Text section
=-=-=
2024-10-28 20:00:00
Germany is investing 19 billion in building a hydrogen network. An energy carrier that is considered necessary to green the industry. With the decision, Germany is sending an ‘important signal’ to the parties involved, says energy expert René Peters of TNO. “This is how a market can be created. Once those pipelines are in place, the hydrogen can actually be transported from supplier to customer.”
It was high time that such a signal came. Because all the cheerfulness had pretty much disappeared from the conversation about the ‘hydrogen economy’. Companies canceled or postponed their hydrogen plans. Mainly because of high costs.
For that reason, Peters also thinks that Germany’s signal is not sufficient to achieve a hydrogen breakthrough. Sustainably generated electricity is required to produce green hydrogen. The price for this has risen sharply since the Ukraine war. In the Netherlands, hydrogen factories also have to pay connection costs to network operator Tennet in order to be supplied with power at all. That causes extra costs.
Everyone is waiting for prices to fall
The electrolysers, which are needed to split water into hydrogen and oxygen, are also still too expensive for many companies. A chicken-and-egg story, says Peters. The manufacturers of these machines say that they will become cheaper if more customers order them. But those potential buyers first wait until the price of the machines goes down.
All interested parties feel held hostage by the promise of falling prices. Potential hydrogen manufacturers do not invest in factories, because the required electricity and electrolysers must first become cheaper. Potential customers do not enter into long-term contracts because the hydrogen they want to purchase may be much cheaper in a few years.
There are solutions in sight. For example, the Netherlands and Germany are both investing 300 million euros in a fund that should remove the financial risks for customers. Interested customers can then receive a subsidy to reduce the purchase price of hydrogen. This German initiative is called H2 Global.
=-=-=
Recorded data
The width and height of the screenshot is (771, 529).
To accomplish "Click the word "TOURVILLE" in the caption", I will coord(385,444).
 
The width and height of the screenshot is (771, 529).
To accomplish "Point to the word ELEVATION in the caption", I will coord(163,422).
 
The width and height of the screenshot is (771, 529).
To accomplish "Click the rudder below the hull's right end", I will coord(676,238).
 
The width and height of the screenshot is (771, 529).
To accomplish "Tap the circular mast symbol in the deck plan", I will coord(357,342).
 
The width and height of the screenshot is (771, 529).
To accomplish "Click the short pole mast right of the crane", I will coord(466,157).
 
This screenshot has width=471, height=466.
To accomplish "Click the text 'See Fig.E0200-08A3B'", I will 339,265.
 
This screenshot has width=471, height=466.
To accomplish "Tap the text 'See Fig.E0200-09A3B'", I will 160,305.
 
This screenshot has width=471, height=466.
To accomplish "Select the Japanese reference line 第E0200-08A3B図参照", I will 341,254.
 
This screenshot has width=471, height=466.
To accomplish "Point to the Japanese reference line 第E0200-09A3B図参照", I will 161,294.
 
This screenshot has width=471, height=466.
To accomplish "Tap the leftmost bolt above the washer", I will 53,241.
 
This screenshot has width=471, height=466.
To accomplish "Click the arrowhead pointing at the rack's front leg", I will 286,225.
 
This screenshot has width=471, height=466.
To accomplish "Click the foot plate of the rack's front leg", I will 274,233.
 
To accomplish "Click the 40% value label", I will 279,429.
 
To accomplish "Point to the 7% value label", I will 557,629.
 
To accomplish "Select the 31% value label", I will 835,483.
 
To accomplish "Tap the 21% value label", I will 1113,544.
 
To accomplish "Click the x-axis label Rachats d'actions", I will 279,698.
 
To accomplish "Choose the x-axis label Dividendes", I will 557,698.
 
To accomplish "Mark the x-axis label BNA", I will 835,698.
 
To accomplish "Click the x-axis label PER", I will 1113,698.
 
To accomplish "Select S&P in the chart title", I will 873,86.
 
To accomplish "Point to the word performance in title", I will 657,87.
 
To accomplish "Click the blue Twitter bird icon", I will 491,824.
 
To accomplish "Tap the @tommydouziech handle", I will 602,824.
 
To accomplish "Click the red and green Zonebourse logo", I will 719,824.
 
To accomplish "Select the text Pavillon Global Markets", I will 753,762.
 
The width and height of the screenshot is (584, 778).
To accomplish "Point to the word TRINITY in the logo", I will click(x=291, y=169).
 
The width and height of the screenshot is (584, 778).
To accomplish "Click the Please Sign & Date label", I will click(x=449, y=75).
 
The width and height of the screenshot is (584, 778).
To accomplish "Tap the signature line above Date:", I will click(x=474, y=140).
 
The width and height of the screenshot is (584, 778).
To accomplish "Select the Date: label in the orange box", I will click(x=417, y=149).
=-=-=
Check each statement against the hydrogen article and answer yes or no, quoting the words of the article that settle it.
1. Germany is investing 19 billion in building a hydrogen network.
2. Peters thinks Germany’s signal is enough to achieve a hydrogen breakthrough.
3. Electrolysers are used to split water into hydrogen and oxygen.
The rows are separate material with no link to the hydrogen article.

1. Yes: "Germany is investing 19 billion in building a hydrogen network."
2. No: "Peters also thinks that Germany’s signal is not sufficient to achieve a hydrogen breakthrough."
3. Yes: "The electrolysers, which are needed to split water into hydrogen and oxygen"